Immer mehr Hochbetagte fahren auch Auto. Bisher gibt es keine Tests für sie. Foto: dpa

Die Zahl hochbetagter Autofahrer nimmt zu und damit auch das Risiko, dass sie Unfälle verursachen. Die Politik muss dies endlich erkennen und den Fuß von der Bremse nehmen, wenn es um zusätzliche Tests für Senioren geht, findet unser Autor Eberhard Wein.

Bad Säckingen - Es sind ausgerechnet die Opfer, die an der Sinnhaftigkeit des Bad Säckinger Prozesses so ihre Zweifel haben. „Es war doch ein Unfall“, sagt eine Frau im Zeugenstand des Bad Säckinger Amtsgerichts.

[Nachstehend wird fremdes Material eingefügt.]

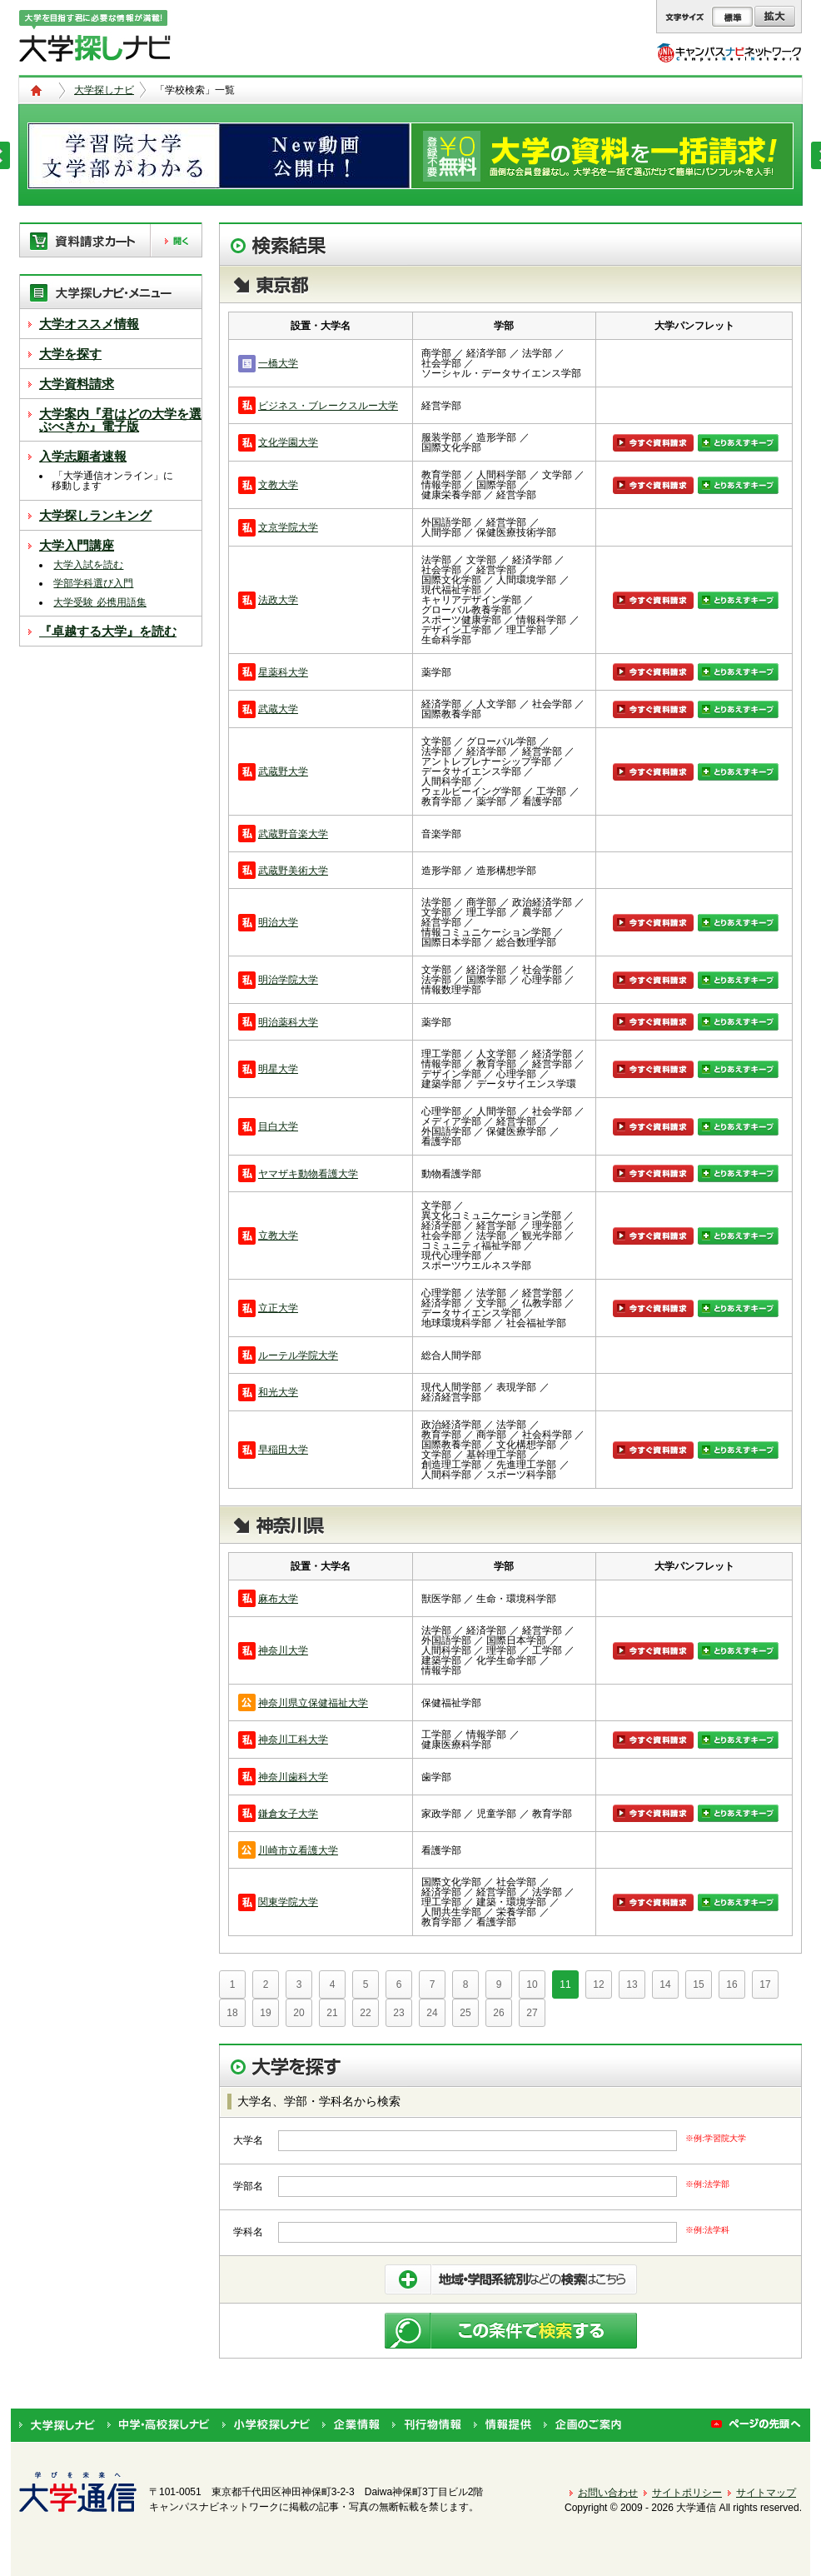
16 (731, 1984)
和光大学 (278, 1392)
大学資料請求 (76, 384)
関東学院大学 (288, 1902)
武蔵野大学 (283, 771)
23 (398, 2013)
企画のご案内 (582, 2425)
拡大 (775, 16)
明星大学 (278, 1069)
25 (465, 2013)
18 (231, 2013)
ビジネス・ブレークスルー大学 (328, 406)
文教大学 (278, 485)
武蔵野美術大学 (293, 870)
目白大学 (278, 1126)
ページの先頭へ (756, 2425)
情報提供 (502, 2425)
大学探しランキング (95, 515)
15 (698, 1984)
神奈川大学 (283, 1650)
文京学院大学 (288, 527)
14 (664, 1984)
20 (298, 2013)
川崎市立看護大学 (298, 1850)
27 (531, 2013)
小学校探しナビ (266, 2425)
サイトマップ (766, 2493)
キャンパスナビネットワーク (729, 52)
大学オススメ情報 (89, 324)
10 (531, 1984)
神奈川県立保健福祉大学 (313, 1703)
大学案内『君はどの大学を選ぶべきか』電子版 (120, 420)
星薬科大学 (283, 672)
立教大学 (278, 1235)
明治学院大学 (288, 980)
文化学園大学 (288, 442)
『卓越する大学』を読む (108, 631)
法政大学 (278, 600)
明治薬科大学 (288, 1022)
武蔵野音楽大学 (293, 834)
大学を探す (70, 354)
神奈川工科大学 (293, 1739)
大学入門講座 (76, 545)
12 (598, 1984)
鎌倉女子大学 (288, 1814)
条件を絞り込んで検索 (511, 2279)
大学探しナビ (104, 90)
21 (331, 2013)
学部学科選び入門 (93, 583)
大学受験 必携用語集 (99, 602)
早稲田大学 (283, 1449)
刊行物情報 (426, 2425)
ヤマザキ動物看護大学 (308, 1174)
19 (265, 2013)
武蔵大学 (278, 709)
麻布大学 (278, 1599)
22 (365, 2013)
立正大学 (278, 1308)
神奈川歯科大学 (293, 1777)
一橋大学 (278, 363)
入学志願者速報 (83, 456)
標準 (732, 16)
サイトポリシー (687, 2493)
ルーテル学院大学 (298, 1355)
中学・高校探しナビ (158, 2425)
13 (631, 1984)
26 (498, 2013)
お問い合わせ (608, 2493)
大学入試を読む (88, 565)
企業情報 (351, 2425)
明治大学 (278, 922)
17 (764, 1984)
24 (431, 2013)
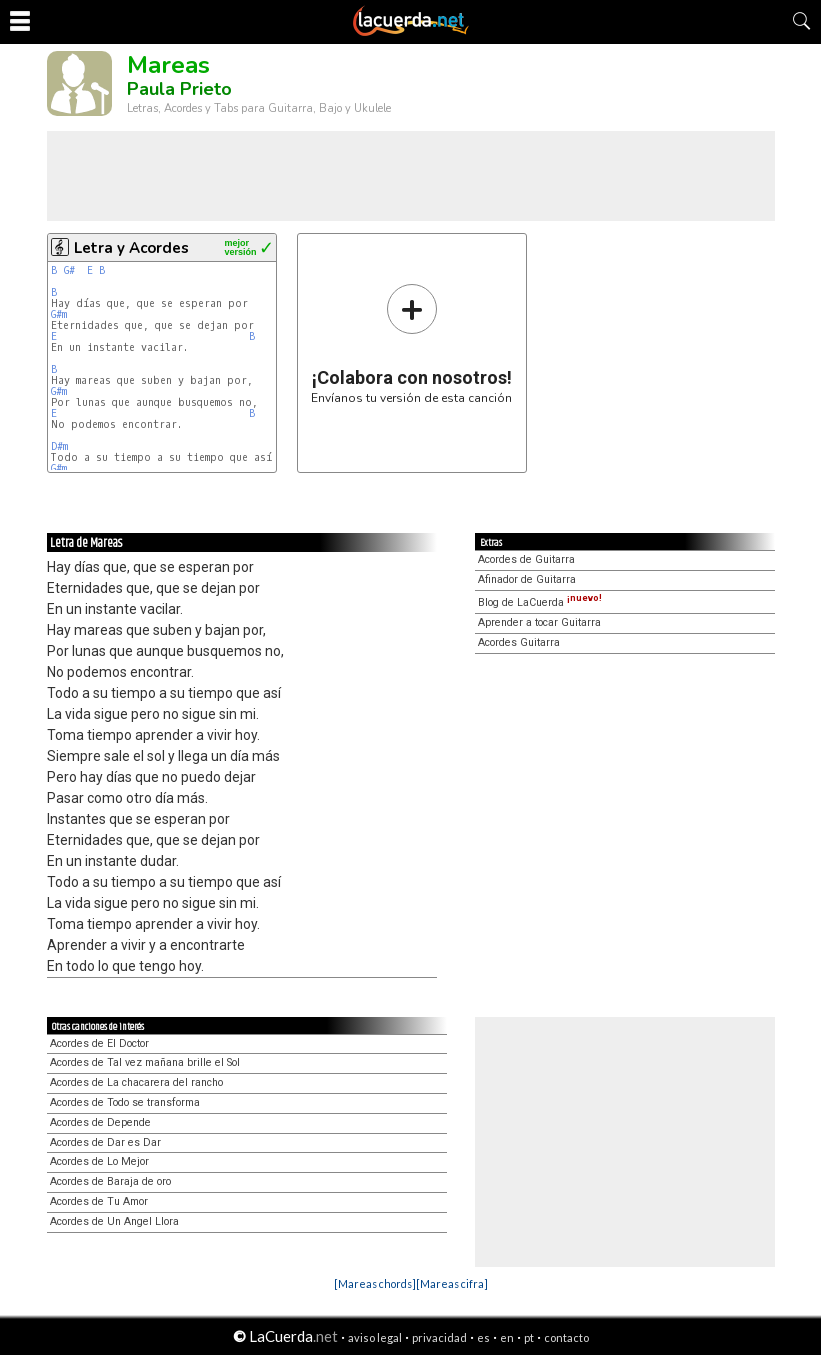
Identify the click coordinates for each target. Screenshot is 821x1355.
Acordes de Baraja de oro (110, 1181)
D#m (59, 446)
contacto (566, 1337)
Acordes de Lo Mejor (99, 1161)
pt (529, 1337)
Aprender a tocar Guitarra (539, 622)
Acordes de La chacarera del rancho (136, 1082)
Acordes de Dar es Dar (105, 1142)
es (483, 1337)
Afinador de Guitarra (527, 579)
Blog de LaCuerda (540, 602)
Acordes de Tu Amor (99, 1201)
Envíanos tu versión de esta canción (411, 343)
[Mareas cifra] (452, 1283)
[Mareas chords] (375, 1283)
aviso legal (375, 1337)
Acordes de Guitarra (526, 559)
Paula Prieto (179, 89)
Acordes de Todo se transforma (125, 1102)
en (507, 1337)
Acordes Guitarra (519, 642)
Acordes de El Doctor (99, 1043)
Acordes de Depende (100, 1122)
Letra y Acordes (131, 248)
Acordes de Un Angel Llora (114, 1221)
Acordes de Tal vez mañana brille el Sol (145, 1062)
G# (72, 270)
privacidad (439, 1337)
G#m (59, 314)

An jenem Samstag vor einem Jahr saß sie in der Fußgängerzone der Kleinstadt am Hochrhein in der Sonne und wäre fast zum dritten Todesopfer geworden, als ein 85-jähriger Mann mit dem Fuß von der Bremse aufs Gaspedal rutschte und unkontrolliert mit seinem Automatikwagen durch die Gasse raste.

Viele, die damals teils schwerste Verletzungen davontrugen, bringen dem Mann, der an allem schuld ist, kaum Wut, sondern vor allem Mitleid entgegen. Das hat Gründe. Zum einen hat schon jeder beim Autofahren kleine Fehler gemacht, die vielleicht nur nicht so fatale Folgen hatten. Vor allem aber dürften viele bei der Gretchenfrage stutzen: Werde ich es denn selbst rechtzeitig erkennen, wenn ich aus Altersgründen nicht mehr hinters Steuer sollte?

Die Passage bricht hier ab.